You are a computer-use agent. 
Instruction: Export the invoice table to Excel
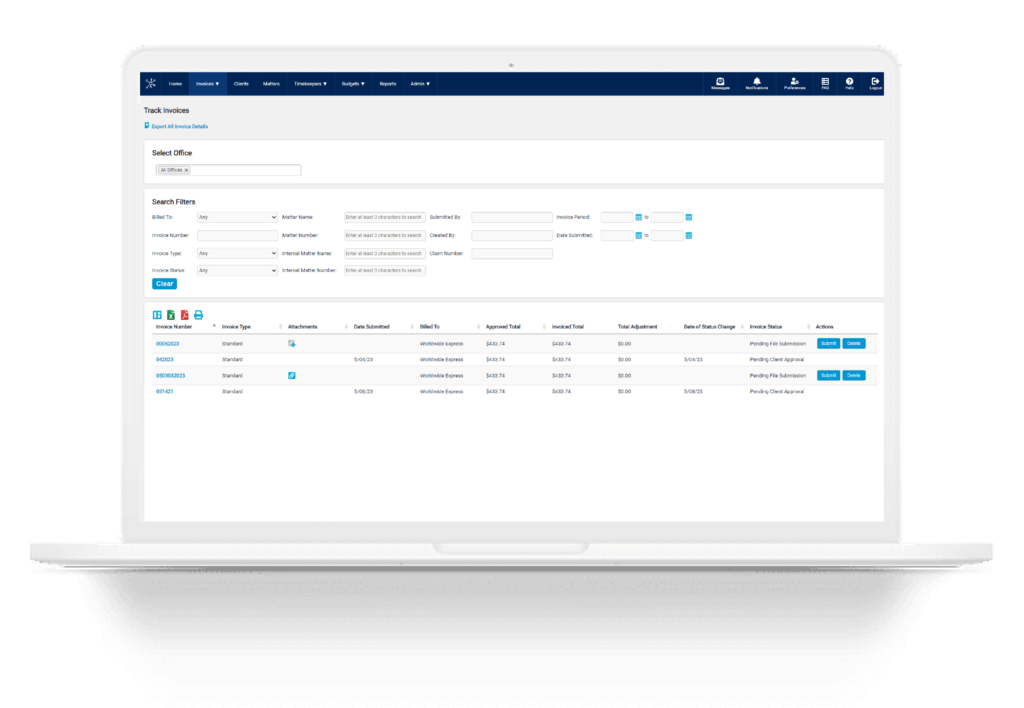point(170,315)
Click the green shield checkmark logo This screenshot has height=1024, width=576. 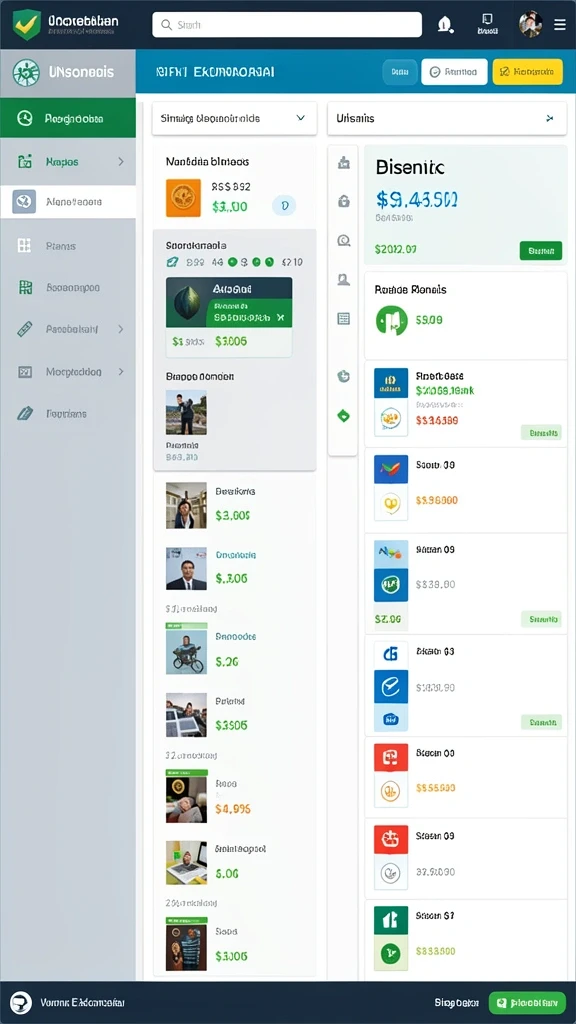26,24
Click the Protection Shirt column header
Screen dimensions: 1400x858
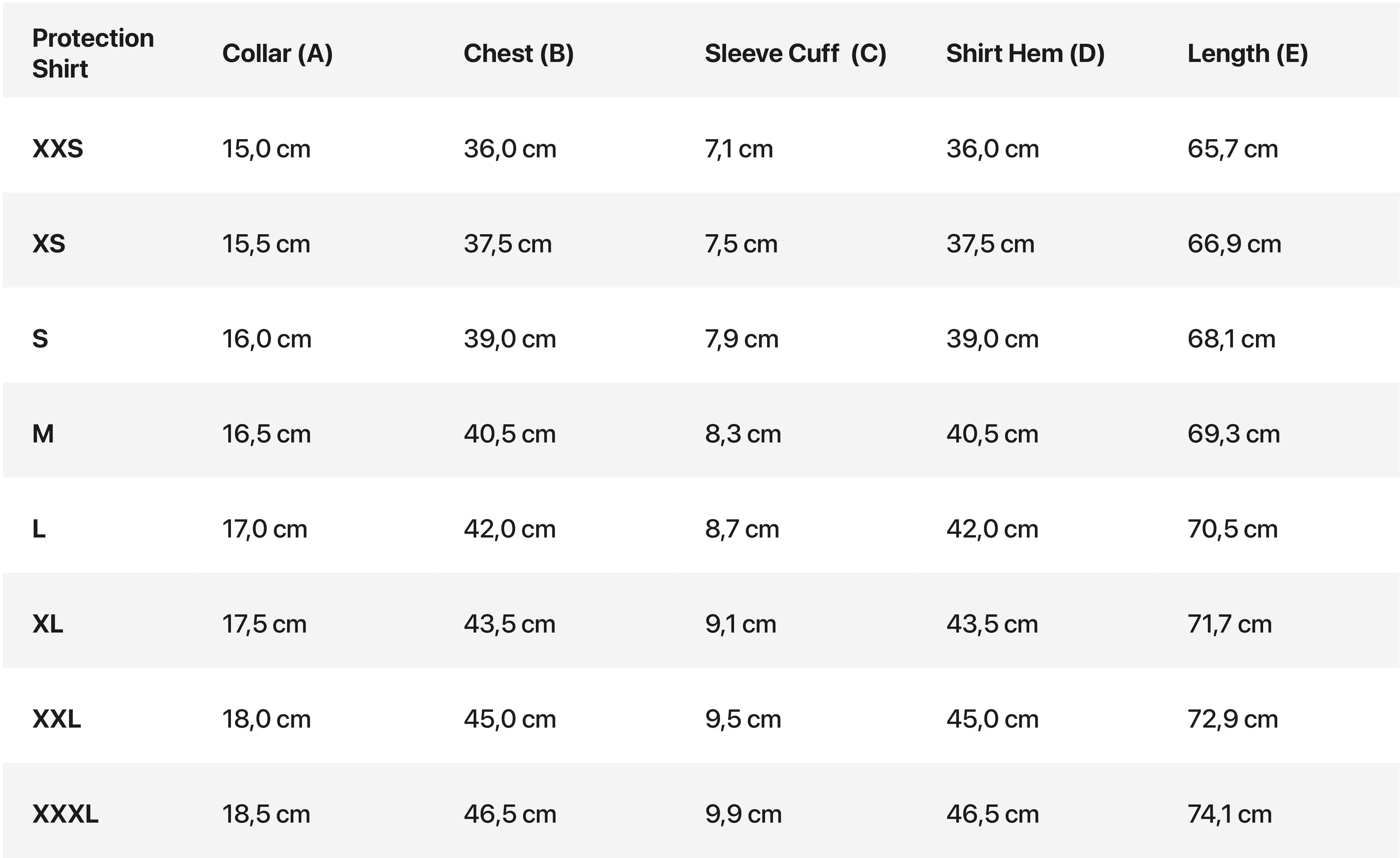coord(93,54)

▬▬▬

Retype the line containing "Click the Protection Shirt column header" and each line after it through the last line of the entries above, exactly, with no pictures and nothing else.

Click the Protection Shirt column header
Screen dimensions: 1400x858
coord(93,54)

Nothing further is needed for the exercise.